The latest British crime drama on BBC America is a mixture of the grittier of Charles Dickens novels, bloody fisticuffs, beatings, occasionally explicit sex, profanity and Victorian-period CSI-style investigation.
Oh, and it has an American as well. He smokes a lot.
Straight-laced Detective Inspector Edmund Reid (Matthew Macfadyen), and his assistant Detective Sergeant Bennet Drake (Jerome Flynn from Game of Thrones) patrol the East End of London in 1889 a year after serial killer Jack the Ripper vanished.
The police deal with the constant pervasive fear that the Ripper might return, as well as with prostitution, child gangs, theft and murder.
A guide leading a tour of the places where the Ripper slaughtered his victims stumbles across a dead woman whose body is mutilated a la Ripper. Terror once again grips London, aided and abetted by the questionable journalistic practices of the popular press of the period, when fear and curiosity, not facts, sold newspapers.
It comes down to: Was the womans killer really the Ripper or someone else?
Reid calls for help from an American, Capt.
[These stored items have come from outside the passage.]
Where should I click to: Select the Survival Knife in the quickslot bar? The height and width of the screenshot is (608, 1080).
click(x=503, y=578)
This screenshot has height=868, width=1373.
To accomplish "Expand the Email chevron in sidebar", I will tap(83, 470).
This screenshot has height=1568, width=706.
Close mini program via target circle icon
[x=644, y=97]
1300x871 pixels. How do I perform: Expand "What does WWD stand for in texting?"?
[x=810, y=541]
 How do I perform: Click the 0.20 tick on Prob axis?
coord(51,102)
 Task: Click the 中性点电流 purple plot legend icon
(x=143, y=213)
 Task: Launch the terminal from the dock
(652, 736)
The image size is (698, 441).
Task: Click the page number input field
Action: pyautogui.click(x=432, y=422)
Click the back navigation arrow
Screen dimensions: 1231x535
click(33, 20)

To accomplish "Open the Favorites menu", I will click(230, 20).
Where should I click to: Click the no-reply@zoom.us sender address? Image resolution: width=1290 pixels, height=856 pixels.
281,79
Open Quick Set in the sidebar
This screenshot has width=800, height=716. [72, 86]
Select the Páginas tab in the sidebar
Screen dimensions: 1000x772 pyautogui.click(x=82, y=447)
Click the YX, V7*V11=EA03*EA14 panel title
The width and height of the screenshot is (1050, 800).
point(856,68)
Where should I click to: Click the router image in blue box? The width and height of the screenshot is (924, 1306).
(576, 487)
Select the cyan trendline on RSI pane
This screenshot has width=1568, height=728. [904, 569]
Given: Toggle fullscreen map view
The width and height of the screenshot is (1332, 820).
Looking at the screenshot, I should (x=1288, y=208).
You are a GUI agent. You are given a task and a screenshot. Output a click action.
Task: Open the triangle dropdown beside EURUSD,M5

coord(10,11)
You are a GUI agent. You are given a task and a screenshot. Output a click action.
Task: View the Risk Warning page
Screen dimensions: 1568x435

Homer Jackson (Adam Rothenberg), a former Pinkerton detective and a doctor. Jackson provides the forensic skills that lead to the identity of the murdered woman.
Unknown to the trusting Reid, Jackson is hiding his own secrets. Both he and his partner a brothel mistress named Long Susan Hart (MyAnna Buring of Downton Abbey) fled America with murky pasts.
Ripper Street comes with the usual set of competent British actors and well-sketched-out characters.
Layer after layer of period detail add a patina of history over the show. Even the double-edged sword of modern technology plays its part. Photography may be for family photos and sweethearts, for example, but it also can be used for pornography, making it easier to circulate.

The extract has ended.